Speaking to Toth, and the people just behind him in the queue, it’s clear that people queue partially to pay homage to their gaming idols. Bungie (who were also behind the hit series 'Halo') are legends in the gaming world and fans are prepared to wait in the hope of meeting members of the team.



Toth says, “I am here to show some support to Activision, PlayStation and Bungie. It means a lot to me to get to meet the team too.”

"Meeting celebs"

Blaine Smith, 25, from Bedford, secured his place in the queue for PlayStation 4 by pre-ordering months in advance, and then queuing through the night late last year.  

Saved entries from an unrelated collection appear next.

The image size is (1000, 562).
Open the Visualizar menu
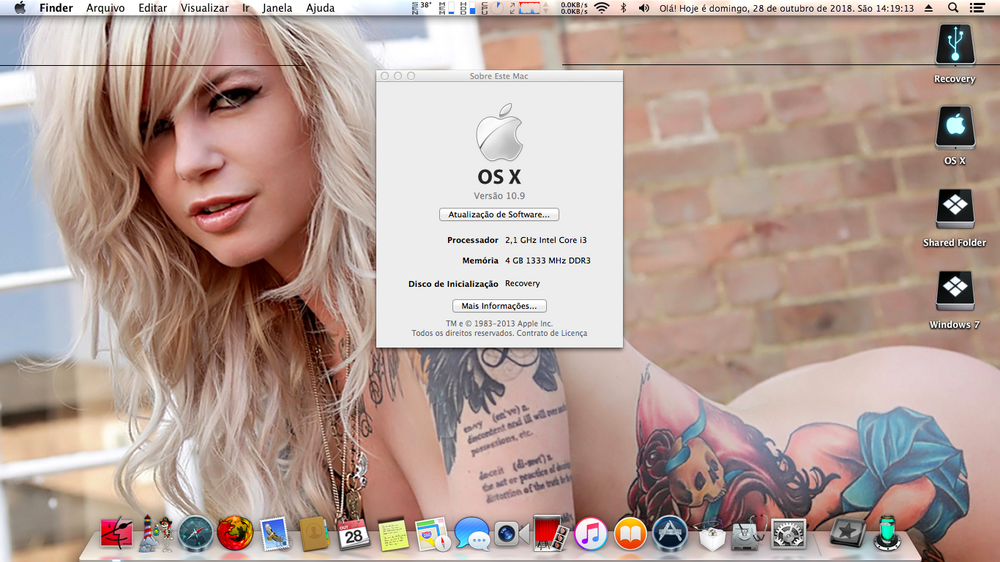(x=204, y=8)
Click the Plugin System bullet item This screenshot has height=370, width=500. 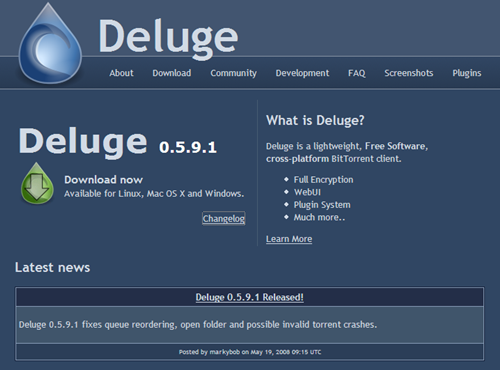[x=322, y=205]
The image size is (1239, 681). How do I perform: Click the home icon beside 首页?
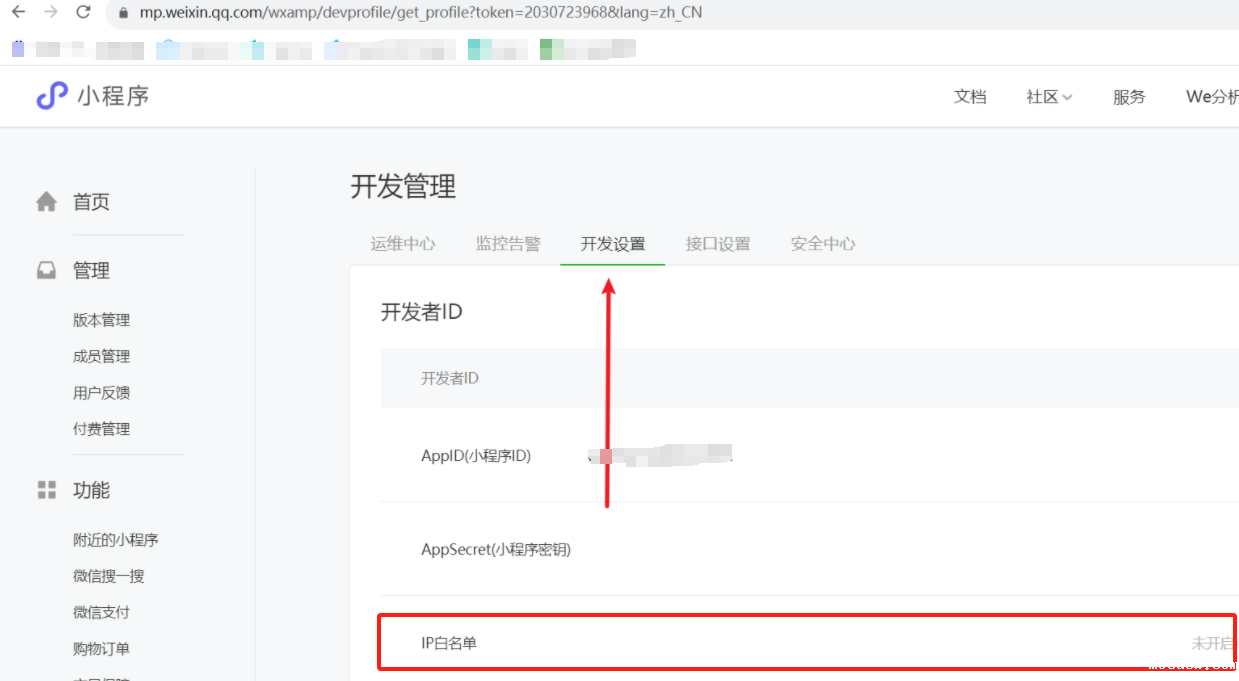(46, 202)
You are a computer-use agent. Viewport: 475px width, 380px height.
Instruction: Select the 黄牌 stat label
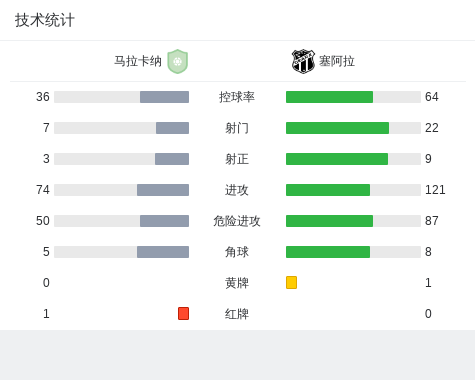point(237,283)
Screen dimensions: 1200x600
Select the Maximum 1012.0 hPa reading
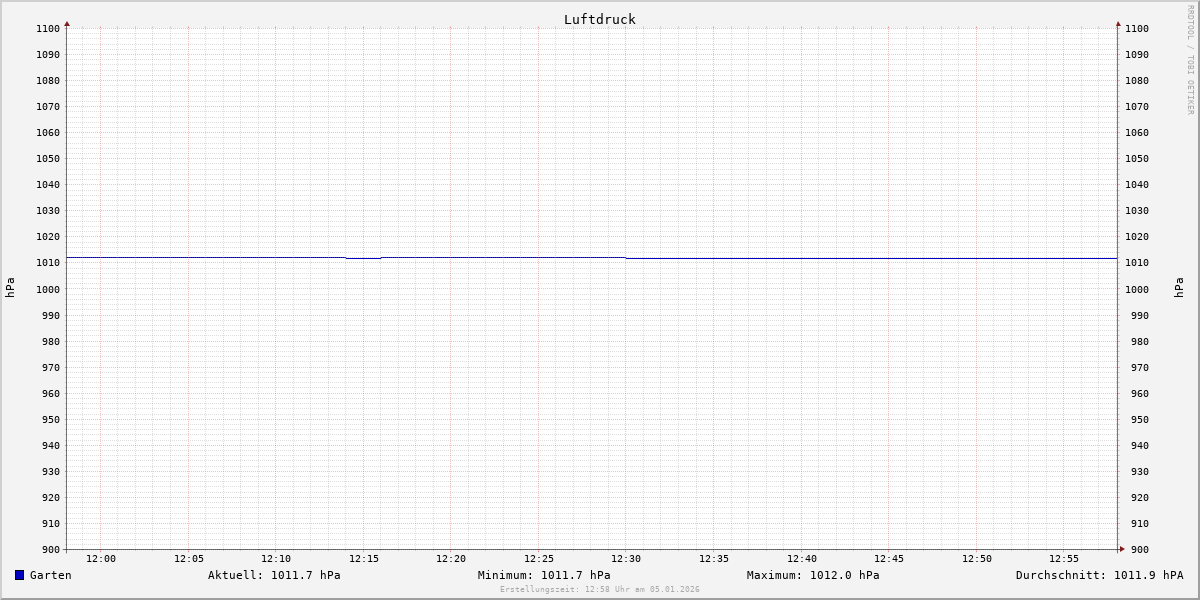coord(813,575)
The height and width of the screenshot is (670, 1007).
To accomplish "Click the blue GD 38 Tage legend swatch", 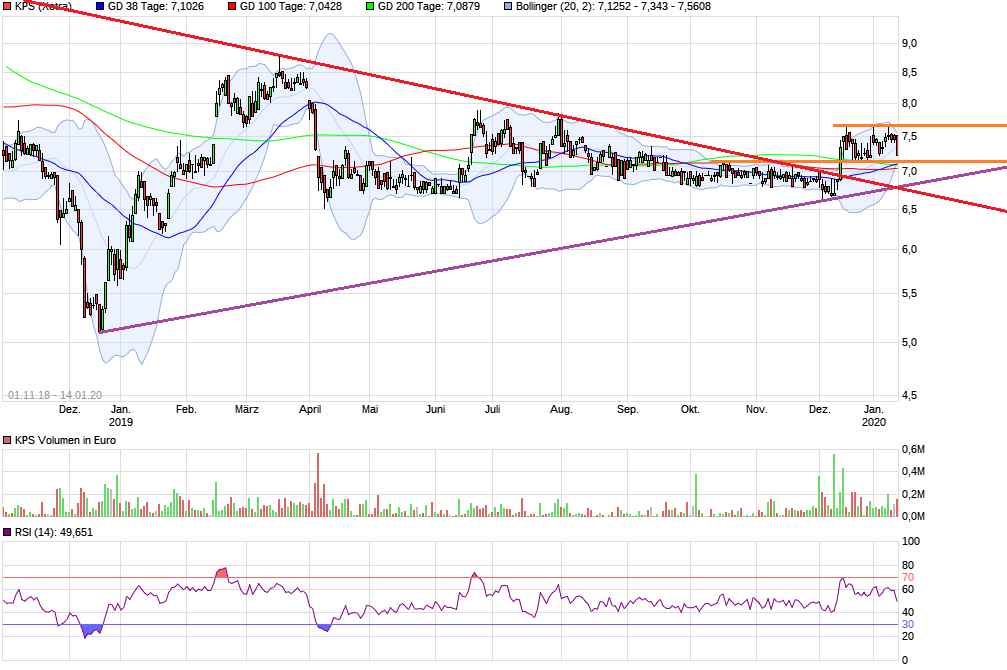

“Despite queuing through the night I went straight home, set it up and started playing immediately…I just couldn’t wait any longer!” he said the next day.



His reward for his months-long wait was to be handed his console by rapper Tinie Tempah, a keen gamer who describes the hobby as “a release” from the pressures of touring and recording, and Sony’s British CEO Andrew House.

The 'Destiny' launch saw celebs such as Tinie Tempah (again), Sophie Ellis Bextor and Professor Green greeting gamers who had queued for hours.


For the status

Michael Grintuch, 33, who works for a travel company, says, “I think people queue for the status mostly. If you're in the top five the excitement is around prizes and giveaways for people that are giving up their time.”

Grintuch admits that he has previously queued for four 'Call of Duty' games. He too has queued for more than 24 hours, being beaten into second place by Toth, who started his vigil at 7pm the previous night.

Others near the front of the queue admit to having taken a week off work to play the game: and one boasted, “If you want me for the next 72 hours, I’ll be on my couch.”

Game routinely stages such midnight launch parties for the year’s “big” game releases (the 'Call of Duty' and 'Halo' franchises, for instance, any update to 'World of Warcraft'), as well as consoles such as PlayStation 4.

'Destiny' certainly qualifies: with a budget rumoured to be bigger than any previous game, it’s made by the creators of the multi-billion-pound franchise 'Halo'.

“I wanted to be the first”



Matthew Carr, 24, who queued for the launch of 'Halo 4' says, “It is part of the hype. Gaming is a collective thing, it's not about the single player anymore you go online to share the experience with people and you come to midnight launches for the same reason.”

“It's good banter and good fun. There's a bit of prestige involved in it because gaming is about being on top, being the best, being the first.”

"I didn't pre-order"



Imran Chowdri, 21 had not pre-ordered, so had to queue for three entire days to get his hands on a console.

He said, “It was always my goal to try and be one of the first people to get hold of a PS4 and I am so happy to have now achieved that. I didn’t get a chance to pre-order before they sold out.

“I decided I just had to get down here, it certainly takes a lot of commitment and it’s been a very cold wait – but it all feels worth it to be able to walk away with my PS4”.

“You get free stuff”

Fans are know to camp out for midnight launches as there are often free merch on offer. This can be anything from t-shirts, posters, goody bags and SOMETIMES a free console.

For example, last night Toth and his son were given a free PS4 for their troubles. At £350 a pop, that's not bad going.





























































Taylor Pelling, 19, who queued for five entire days for 'Call of Duty: Black Ops II' in 2012.

Taylor brought a tent to HMV Oxford Street in London (since closed), and was thought to be the first in the world to queue. The Twickenham student said that staff in store gave him food and hot drinks and let him use the lavatory. Probably best that they did that though really.